In Asia, many indigenous communities integrate both traditional occupations and business practices into their diverse economic systems. For example, our subsistence economy supports not only family needs but also community needs. Surpluses from our farms and traditional activities are sold in our local markets to meet the needs of the community. In some cases, products and goods are bartered with other communities, thus enabling business and at the same time, maintain harmonious relationships.
However, many of our traditional occupations such as rotational farming, hunting, fishing, gathering and artisanal activities that are crucial for our survival are being curtailed by States in our region due to misplaced policies and laws. Laws in many countries in Asia, which allow domestic use of resources but not allow sales of such resources, have curtailed incomes and traditional business activities. These laws stemmed from accusations that indigenous peoples could cause the destruction of species or the environment.

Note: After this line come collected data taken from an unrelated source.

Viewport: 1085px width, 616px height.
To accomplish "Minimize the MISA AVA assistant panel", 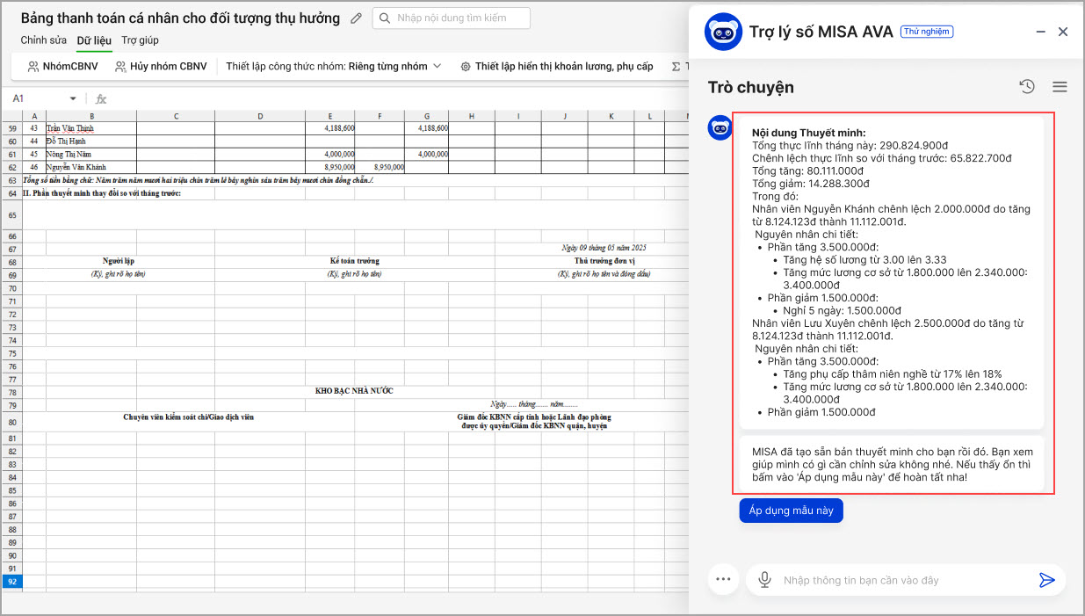I will click(1040, 32).
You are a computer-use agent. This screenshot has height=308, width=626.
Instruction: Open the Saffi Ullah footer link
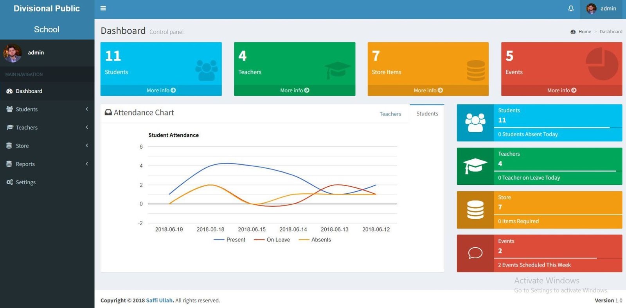[159, 301]
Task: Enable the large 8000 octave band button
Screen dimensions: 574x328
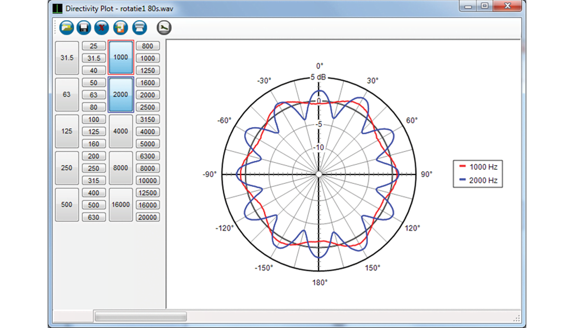Action: pyautogui.click(x=121, y=168)
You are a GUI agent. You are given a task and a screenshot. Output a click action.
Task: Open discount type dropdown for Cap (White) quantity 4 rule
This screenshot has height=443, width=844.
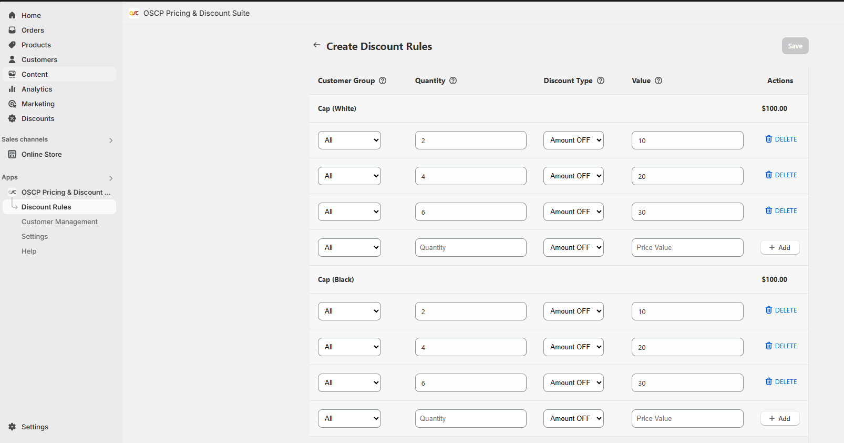click(x=573, y=176)
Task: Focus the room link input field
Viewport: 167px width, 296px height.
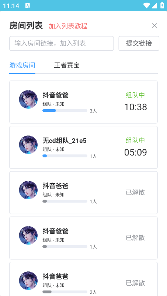Action: click(x=62, y=43)
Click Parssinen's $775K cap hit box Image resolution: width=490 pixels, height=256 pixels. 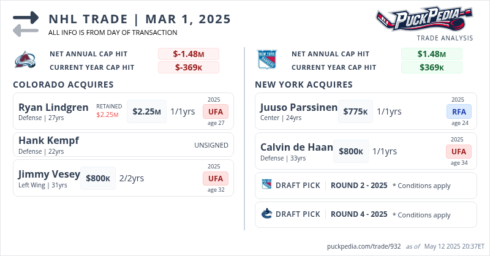click(x=355, y=111)
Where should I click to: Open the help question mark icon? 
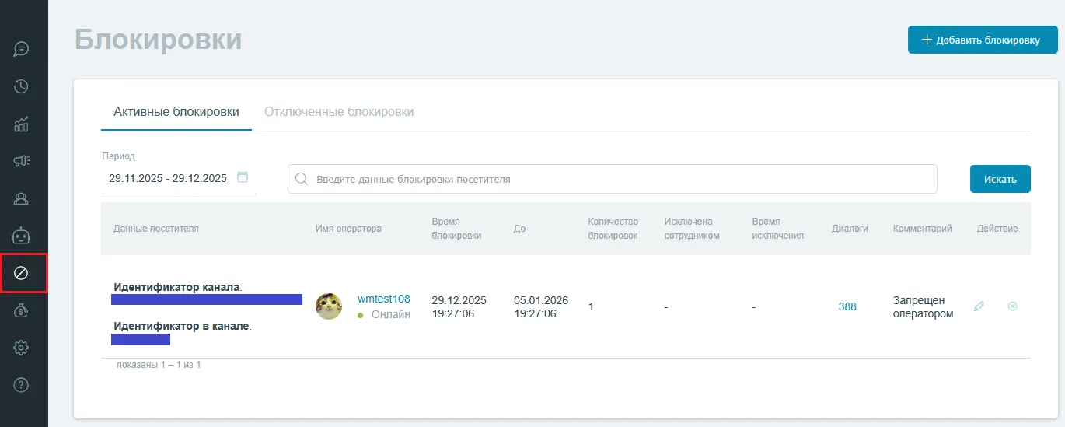point(22,384)
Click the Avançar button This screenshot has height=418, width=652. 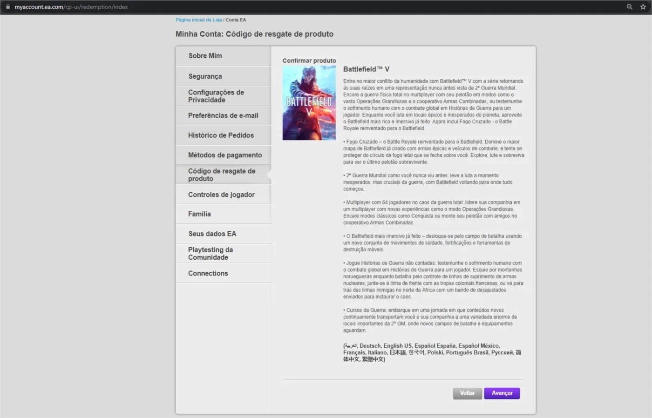coord(502,393)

We therefore welcome paragraph 6 of the Expert Mechanism Advice No. 10 in the Annex, regarding the need to revise or amend laws that prohibit or limit sustainable indigenous occupations in order to facilitate the development by indigenous peoples of small, locally based businesses. However, we recommend that the scope of the activities in this paragraph be widened to include traditional farming and artisanal activities.
Paragraph 4 of the Annex on ensuring secure land tenure is also very critical to this topic but we request EMRIP to be more precise in its Advice regarding “accommodation of indigenous legal traditions within the national legal framework”.
The Asia Caucus would also like to add that the lack of access to or, in many cases, absence of financial services have led many indigenous peoples to fall prey to private lenders and middlemen charging high interests and/or making traditional lands as collaterals for loans and services. We believe that not only should States and financial institutions be asked to strive better in providing better financial products and services to indigenous businesses but also ensure adequate legal protection and safety net measures from risk and debilitating debts.
Finally, we sincerely believe that indigenous communities must be allowed to hone their business skills and make their own decisions to develop their lands. States, particularly in South East Asia, often initiate large land development schemes for indigenous peoples in the guise of poverty eradication. We firmly believe that with adequate financial and technical assistances that indigenous peoples can do better.
In line with this, we recommend the Expert Mechanism to review the accountability of the business corporations and financial institutions, and explore their roles in promoting business based on the priorities of indigenous peoples and addressing the gaps in accessing financial services for the further enjoyment of their rights, that should go beyond the CSR-model, “which is charity-guided, binding norms-free and corporate public image-focused” (paragraph 24).